Lakekeeper Catalog System Schemas¶
Within Lakekeeper-managed catalogs, the following schemas are treated as system schemas and require only catalog-level (get_config) access instead of namespace-level permissions:
| Schema | Allowed Tables | Description |
|---|---|---|
information_schema |
columns, schemata, tables, views |
Standard SQL metadata. |
schema_discovery |
discovery, shallow_discovery |
Schema discovery for UI tools. |
system |
iceberg_tables |
Iceberg table metadata. |
User-created schemas are authorized through Lakekeeper's permission system as usual.
Trino Custom Rules Extension Point¶
The Trino translation layer in trino/main.rego defines a trino.allow_custom rule that defaults to false. This is a Trino-specific extension point for adding your own authorization rules without modifying the built-in policies. To use it, create an allow_custom.rego file in the policies/trino/ directory with rules that set allow_custom to true for the Trino operations you want to allow.

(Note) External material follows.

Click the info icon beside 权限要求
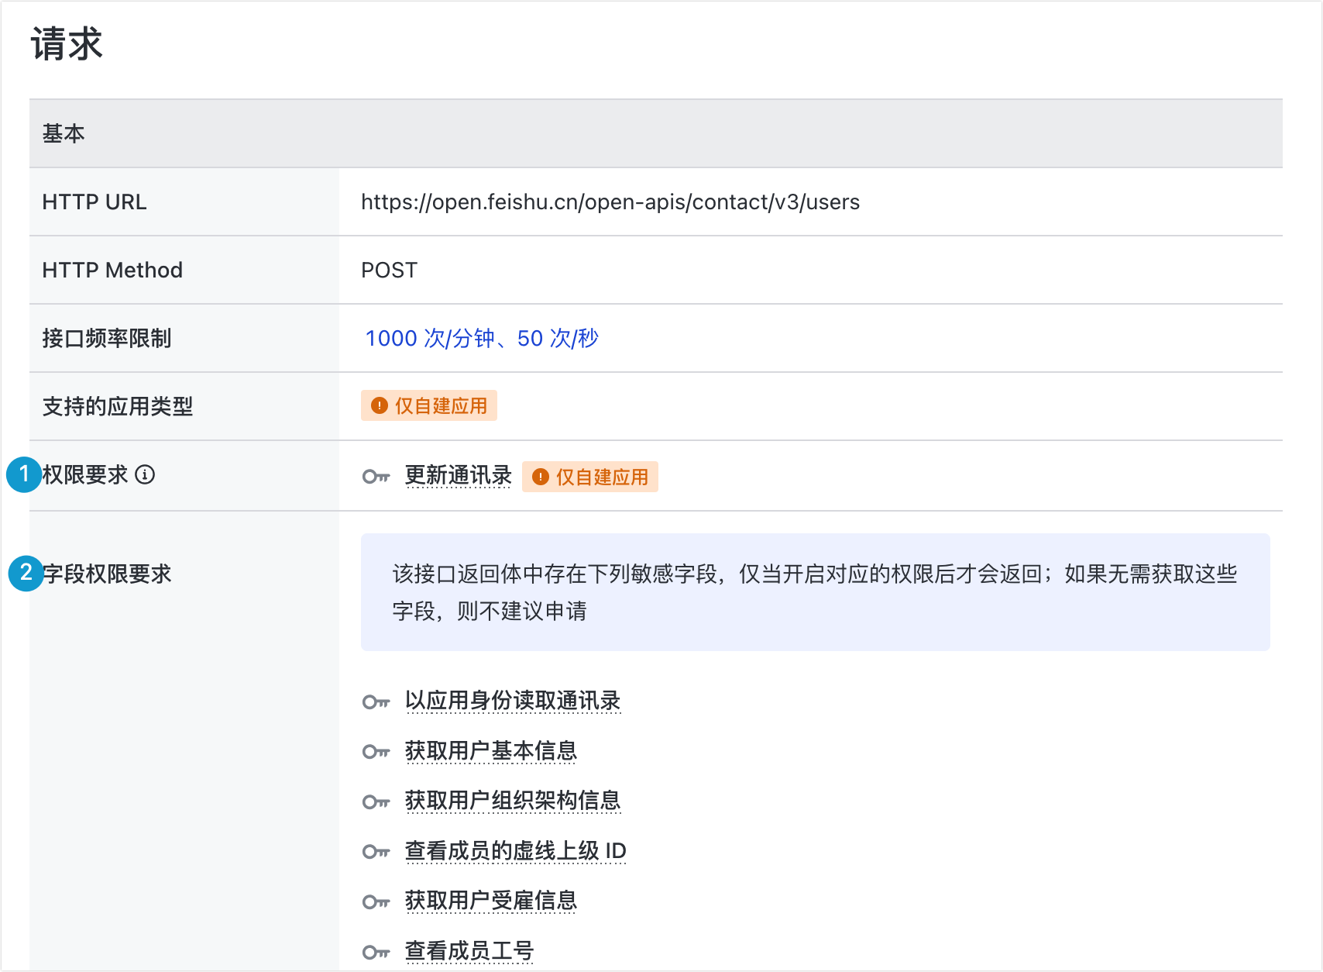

To use it, create policies/trino/allow_custom.rego in the trino package and define allow_custom rules for the Trino operations you need. Custom rules bypass Lakekeeper's permission system, so review them carefully.
Context Forwarding¶
The OPA bridge forwards resource names to Lakekeeper's batch-check API for create actions. This enables Lakekeeper's authorizer (e.g. Cedar) to make authorization decisions based on the name of the resource being created:
| Trino Operation | Lakekeeper Action | Name Forwarded |
|---|---|---|
CreateSchema (top-level) |
create_namespace (warehouse) |
Schema name |
CreateSchema (nested) |
create_namespace (parent namespace) |
Child schema name |
CreateTable |
create_table (namespace) |
Table name |
CreateView / CreateMaterializedView |
create_view (namespace) |
View name |
Properties specified during creation (e.g. WITH (format='PARQUET')) are also forwarded.
A full self-contained example is available on GitHub.